I’ve used these three rules to implement Incremental Reduction in multiple at-scale, legacy codebases, to great effect:
- Rule 1: No context, no change — Do not change any logic whose source (class, method, etc.) you are not actively working in. Past-you had in-depth context on the feature; present-you has likely forgotten most of it. If the work you’re doing doesn’t heavily-involve the feature, leave it alone.
- Rule 2: Refactor only, unless you have a good reason — Do not change the behavior of any logic unless you can plainly explain the reason to another engineer. Most of your changes should either be removing logic (or files) or consolidating it. Only you can answer what a ‘good reason’ is for your project; typically I find myself doing this only when I ‘gain’ the ability to remove a significant amount of logic elsewhere.
- Rule 3: No assumptions allowed — Any change you choose to make must be accompanied by QA on the specific scenario(s) you might have affected. If you choose to change logic in a given class, it’s your responsibility to fully-test that class with your changes. This rule is specifically intended to prevent regressions, which will erode buy-in from stakeholders of your project and defeats the point of doing Incremental Reduction.

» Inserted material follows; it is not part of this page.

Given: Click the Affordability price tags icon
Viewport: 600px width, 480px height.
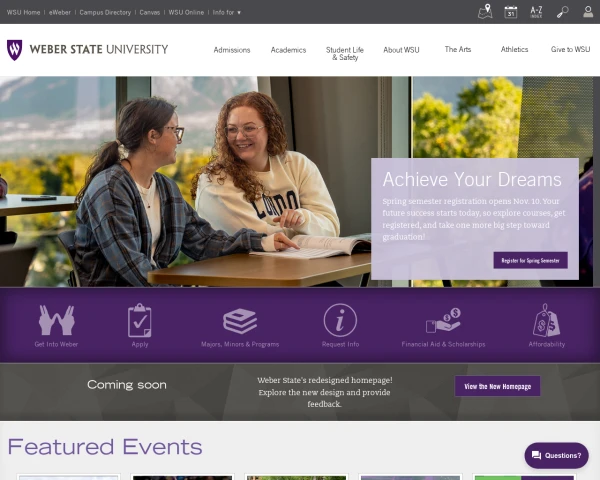Looking at the screenshot, I should click(546, 320).

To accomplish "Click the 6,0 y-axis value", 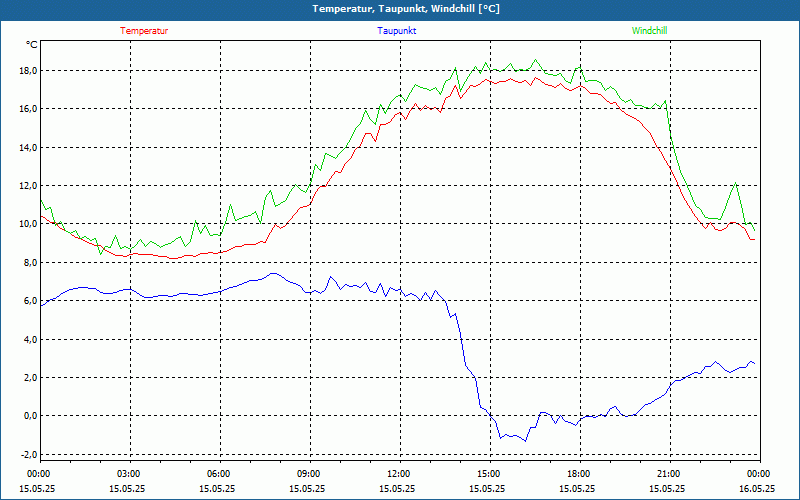I will click(32, 301).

I’d be remiss if I didn’t emphasize what’s hopefully already clear: only make changes that based on your context will reduce complexity. The tendency will be for engineers to interpret this as a license to go boy-scouting and make all those changes you’ve wanted, or implement a feature how you thought it should be. Remember: changing code that’s already in production has inherent risk. Incremental Reduction requires consistent, focused changes over time that push a codebase towards a more-stable state. Preferences do not achieve this goal.
Note that a ‘focused change’ doesn’t necessarily mean low LOC—on the contrary, it could genuinely be hundreds. But the conceptual change being is small. You aren’t rewriting entire classes or implementing a new design pattern. You’re consolidating to a trait, removing old providers, or deleting control paths that never saw use in production.